Alaea Hawaiian Bloody Mary
Reprinted with permission from Salted: A Manifesto on the World’s Most Essential Mineral, with Recipes by Mark Bitterman, copyright © 2010. Published by Ten Speed Press, a division of Random House, Inc.
- Servings: one.
This recipe is from Salted: A Manifesto On The World's Most Essential Mineral, With Recipes, by Mark Bitterman. In the headnote to this cocktail recipe he writes:
"Life is so important. There is something you really need to say. But the high voltage coil of iron-rich Alaea Hawaiian salt riming the Bloody Mary glass at your finger draws you like an electromagnet. The first sip trips the circuit and sends the electrical charge through your body, electrifying your nervous system, vibrating your body, rebooting the brain stem. The surge of spicy tomato juice, tangy citrus, and vaporizing horseradish courses through you. A nibble at the turgid stalk of celery returns things to right, but by now you are far away, refreshed, restored, forgetting what it was you wanted to say."
Tip: Celery bitters can be purchased at TheMeadow.net and other specialty merchants that sell ingredients for cocktails.

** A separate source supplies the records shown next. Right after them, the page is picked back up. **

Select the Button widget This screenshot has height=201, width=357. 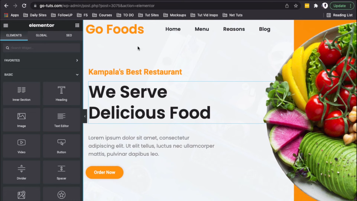pyautogui.click(x=61, y=146)
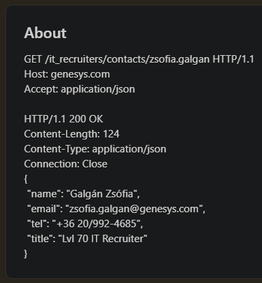The height and width of the screenshot is (283, 262).
Task: Click the Connection: Close line
Action: 65,164
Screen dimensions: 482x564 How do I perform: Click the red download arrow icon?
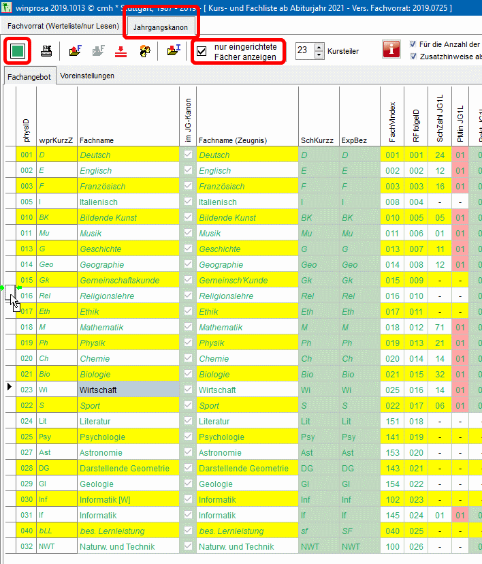[123, 51]
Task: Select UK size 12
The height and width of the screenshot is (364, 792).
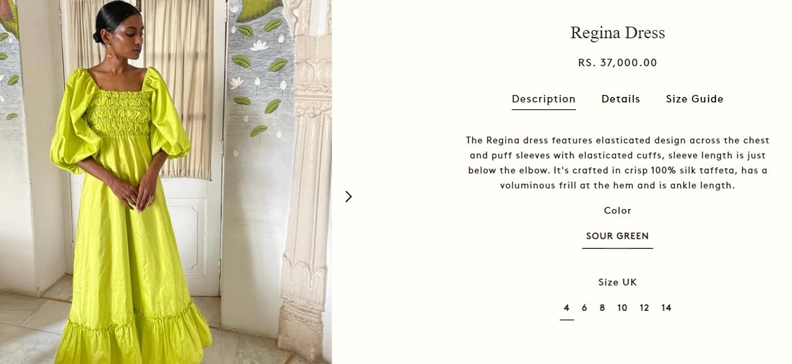Action: click(x=644, y=307)
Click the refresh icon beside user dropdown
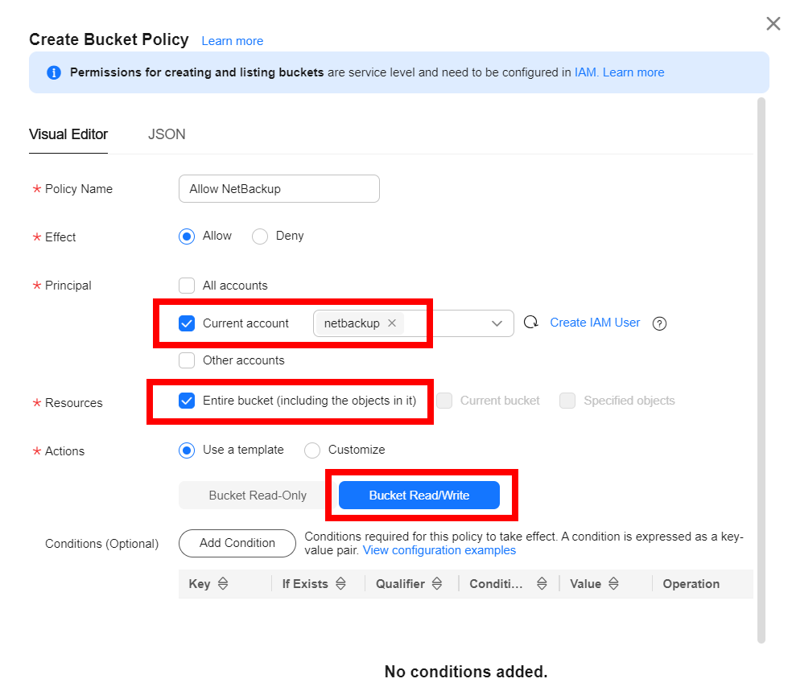Screen dimensions: 792x691 (530, 323)
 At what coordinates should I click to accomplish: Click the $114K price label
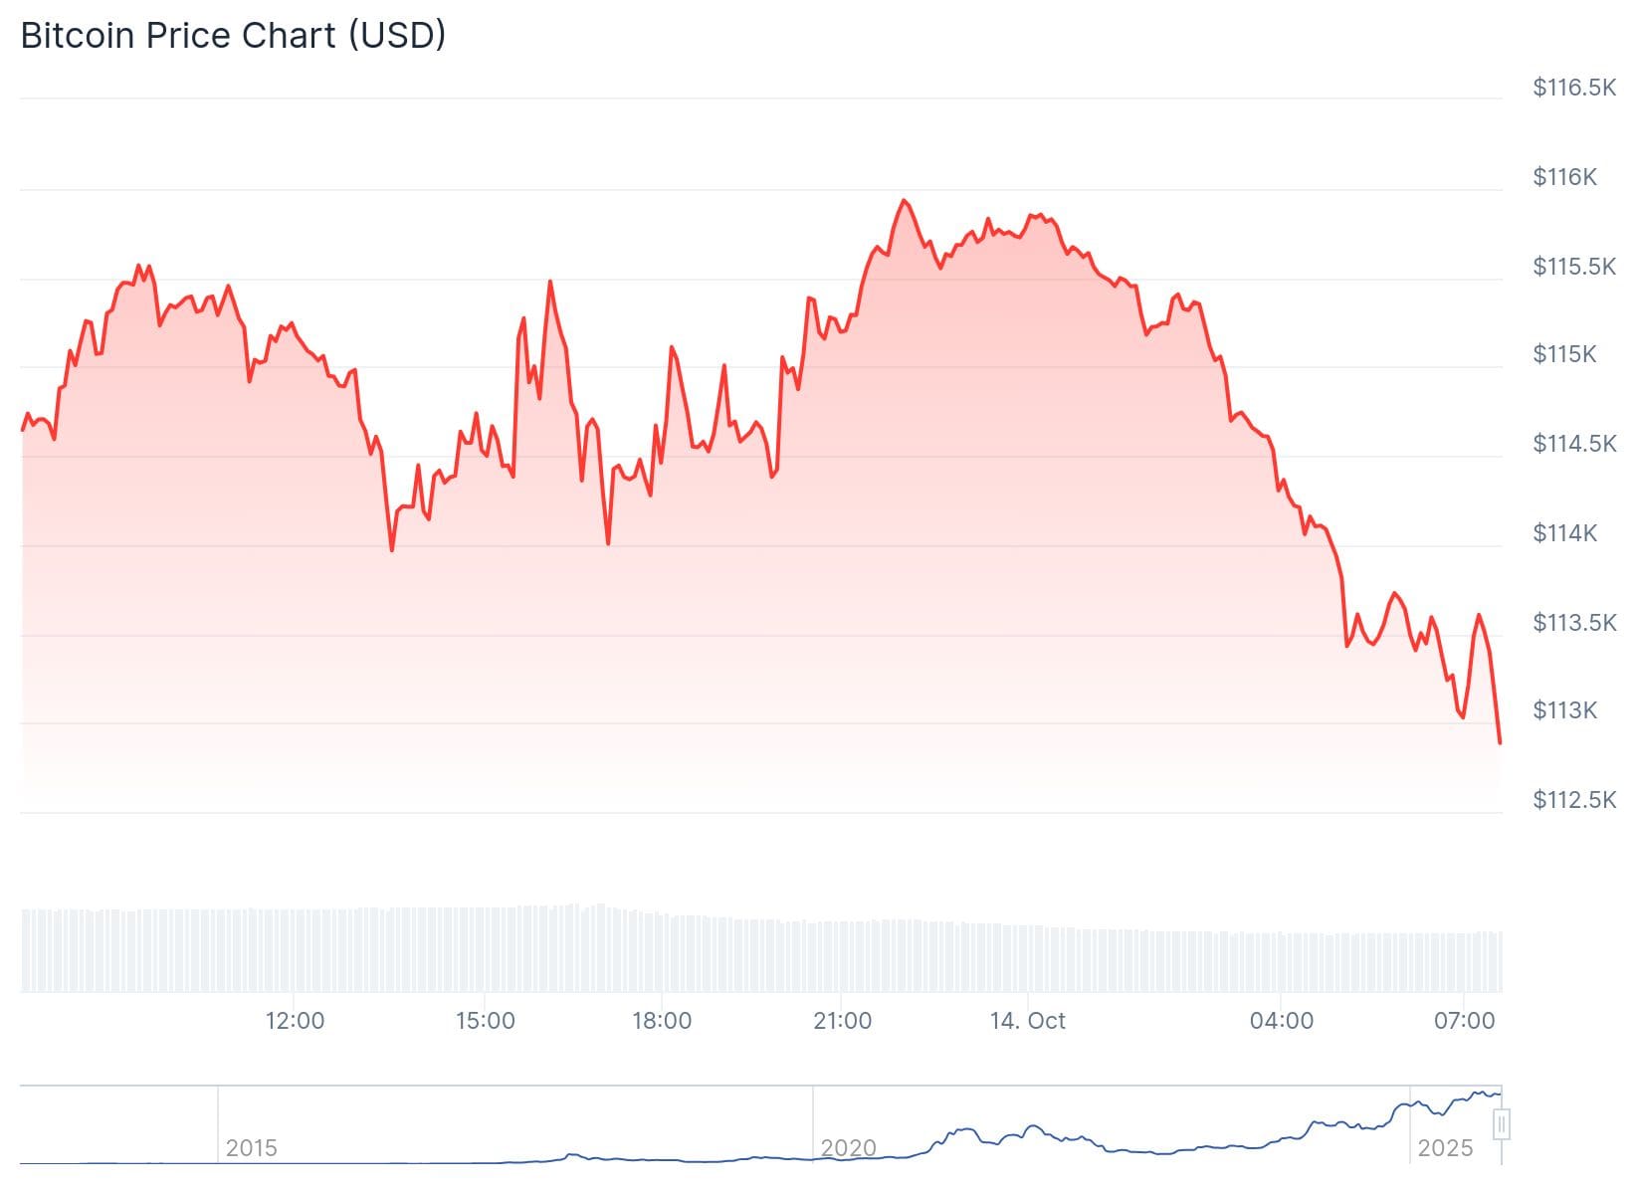pos(1564,533)
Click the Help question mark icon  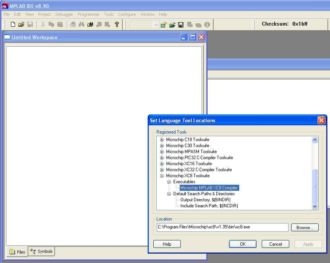[x=117, y=24]
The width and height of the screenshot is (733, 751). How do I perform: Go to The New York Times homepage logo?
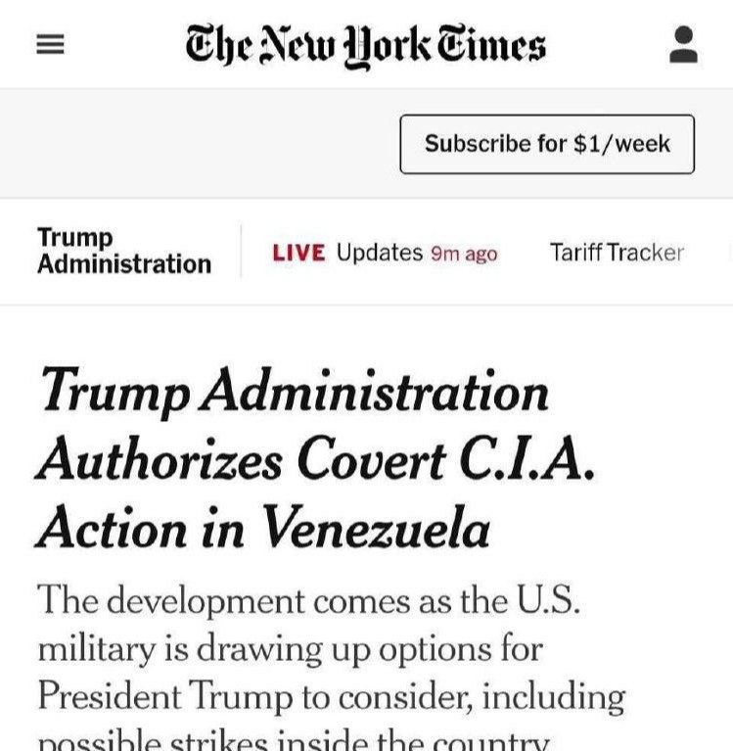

- Fine Alaea Hawaiian salt
- Juice of 1/4 lemon
- 2 ounces vodka
- 2 dashes celery bitters
- 6 drops clam juice
- 6 drops Worcestershire sauce
- 1 teaspoon horseradish
- 3 to 6 drops Tabasco sauce
- 3 grinds coarsely ground black pepper
- 3 ounces unsalted tomato juice
- 1 long, fine celery stalk, leaves still attached, for garnish
- Put a three-finger pinch of Alaea salt on a flat plate.
- Wet the edge of a tall highball glass with the squeezed-out lemon rind. Place the glass upside down on the plate to rim it with salt.
- Combine the lemon juice, vodka, bitters, clam juice, Worcestershire, horseradish, Tabasco, pepper, tomato juice, and 1 two-finger pinch Alaea salt in a shaker over ice. Stir thoroughly for 5 seconds, pour the liquid and ice into the glass, and garnish with the celery.